▸ **REQUIRED WORK**:
Pull out each line of the material below that contains the string "Instruction", matching case exactly.

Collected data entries
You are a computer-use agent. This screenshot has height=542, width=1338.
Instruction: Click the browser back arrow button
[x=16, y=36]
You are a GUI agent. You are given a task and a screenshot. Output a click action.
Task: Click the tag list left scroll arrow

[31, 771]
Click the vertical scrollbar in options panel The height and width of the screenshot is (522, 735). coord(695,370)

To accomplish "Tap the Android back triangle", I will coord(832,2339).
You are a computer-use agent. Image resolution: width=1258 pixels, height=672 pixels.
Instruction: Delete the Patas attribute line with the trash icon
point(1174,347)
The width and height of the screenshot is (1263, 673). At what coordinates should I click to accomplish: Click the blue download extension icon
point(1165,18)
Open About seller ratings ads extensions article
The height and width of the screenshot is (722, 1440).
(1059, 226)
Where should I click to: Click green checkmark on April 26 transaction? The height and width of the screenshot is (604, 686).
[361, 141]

▸ **EXERCISE ANSWER**:
Instruction: Click the browser back arrow button
Instruction: Delete the Patas attribute line with the trash icon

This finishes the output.